WORK TO COMPLETE: Copy every line from the records that holds the word "width".

DATA EXCERPTS:
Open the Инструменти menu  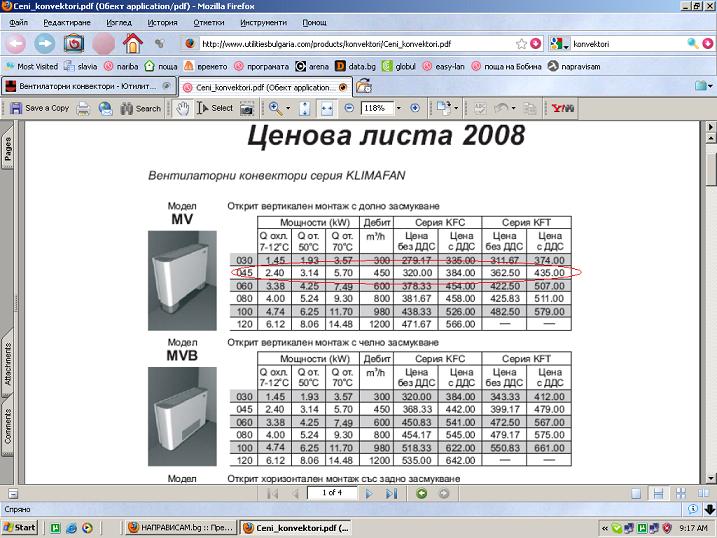[265, 21]
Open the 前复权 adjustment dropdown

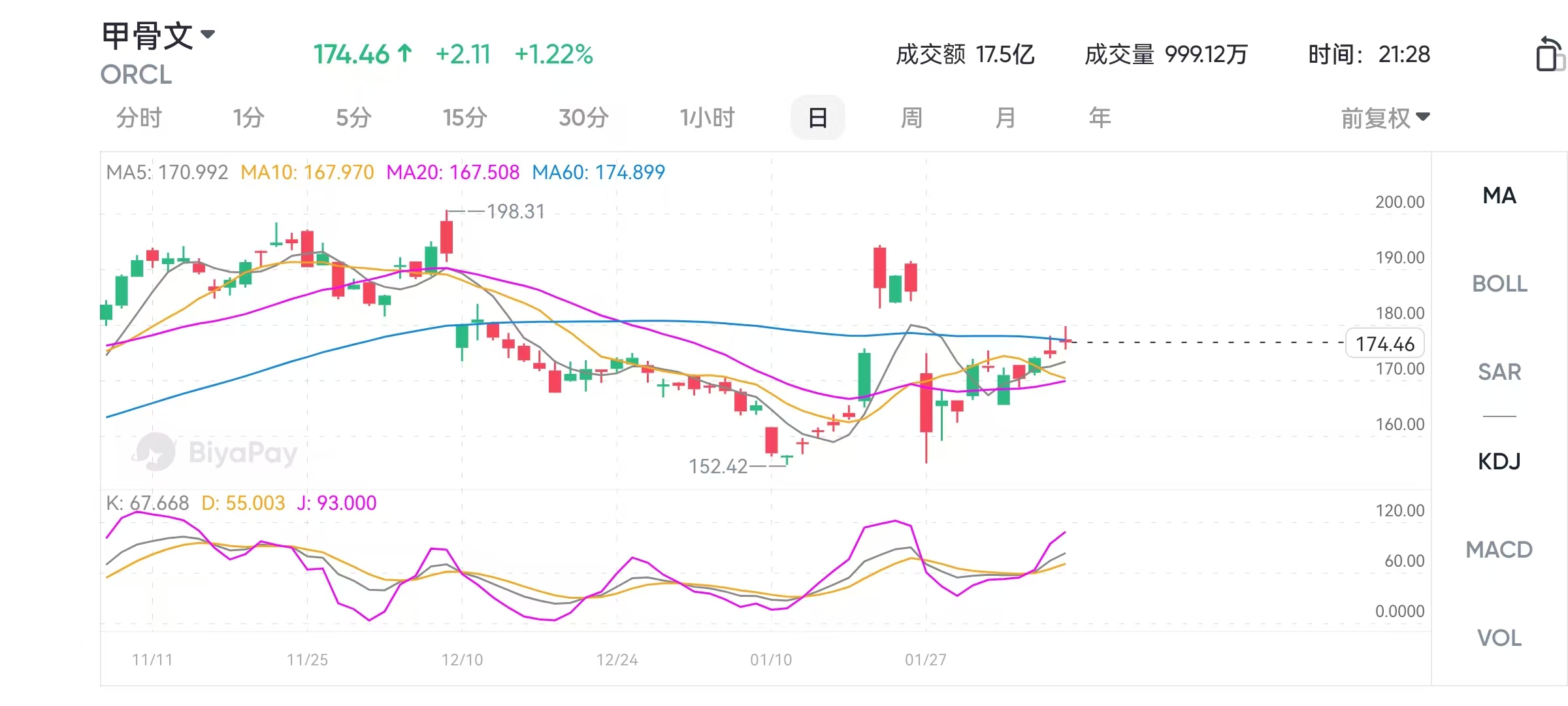coord(1385,118)
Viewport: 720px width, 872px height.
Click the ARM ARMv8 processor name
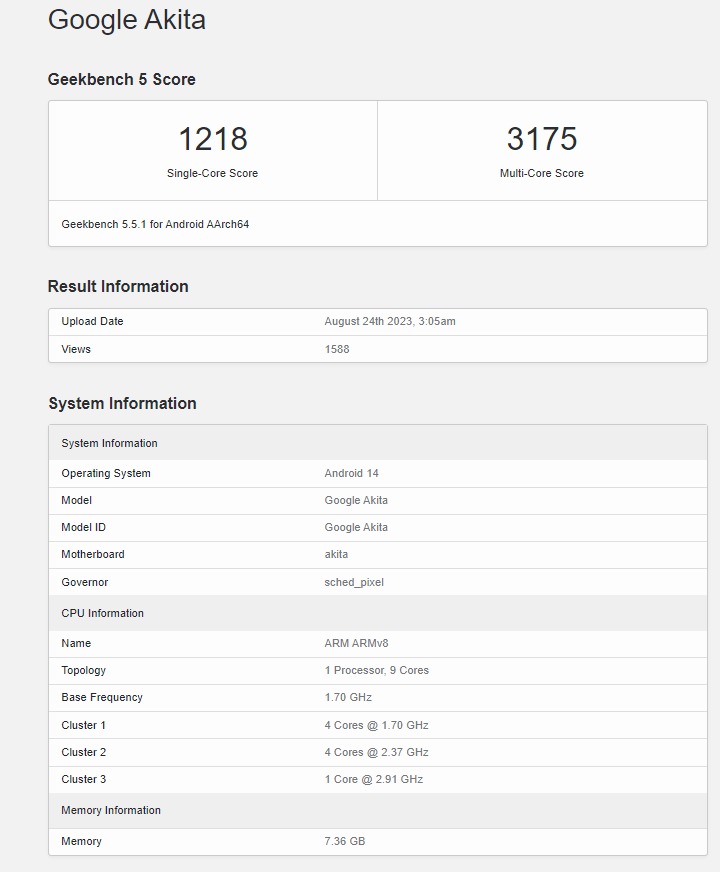(x=356, y=643)
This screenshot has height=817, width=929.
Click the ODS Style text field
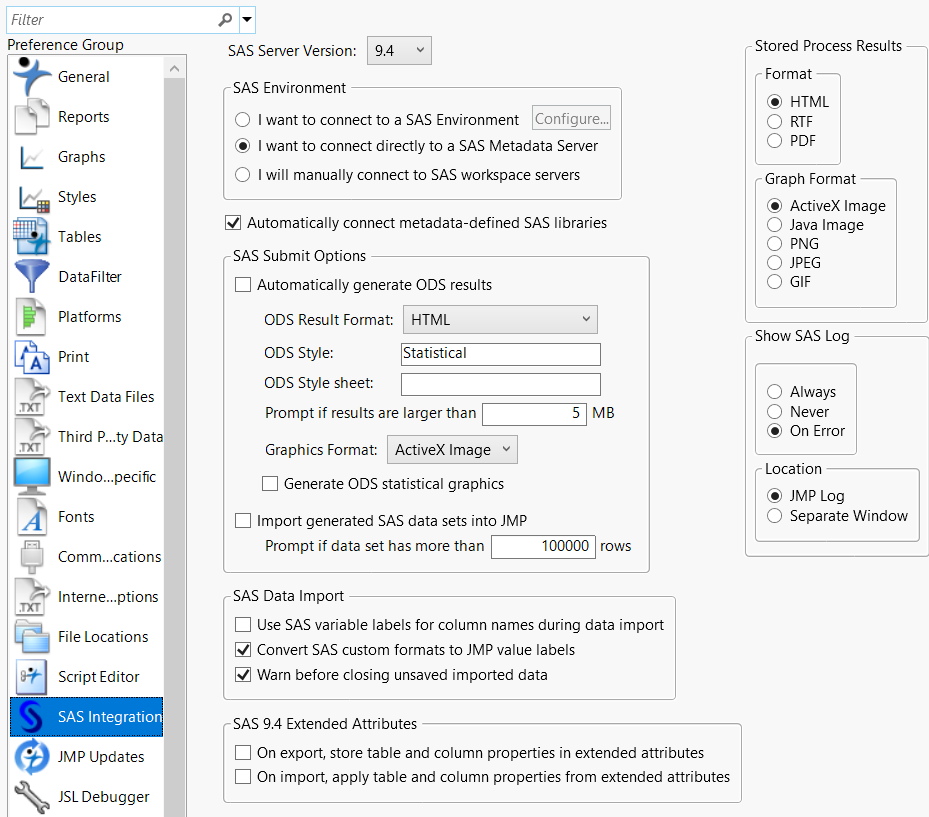click(500, 354)
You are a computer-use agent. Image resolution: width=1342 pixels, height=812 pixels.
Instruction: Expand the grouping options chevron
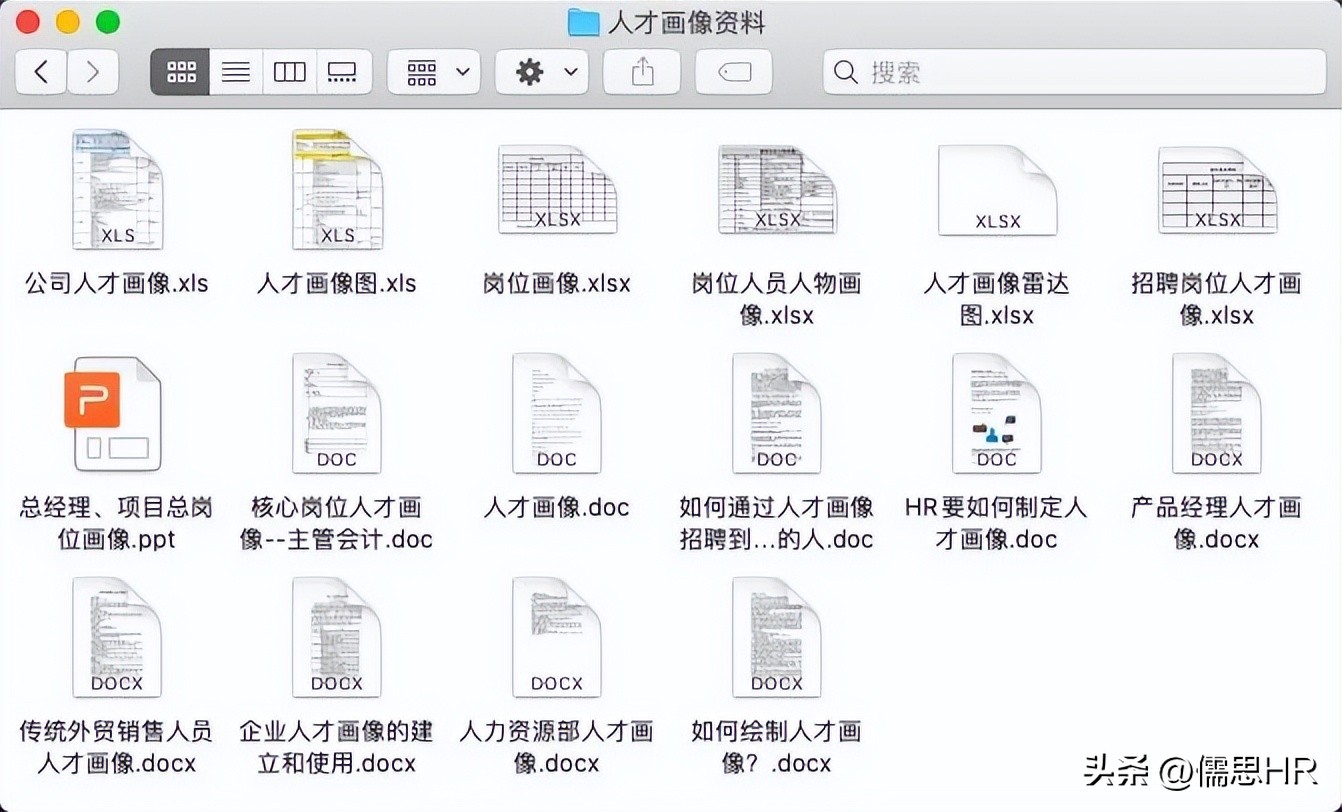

WRITTEN RESPONSE:
Viewport: 720px width, 872px height.
This screenshot has height=817, width=929.
You are a computer-use agent. Image resolution: width=1342 pixels, height=812 pixels.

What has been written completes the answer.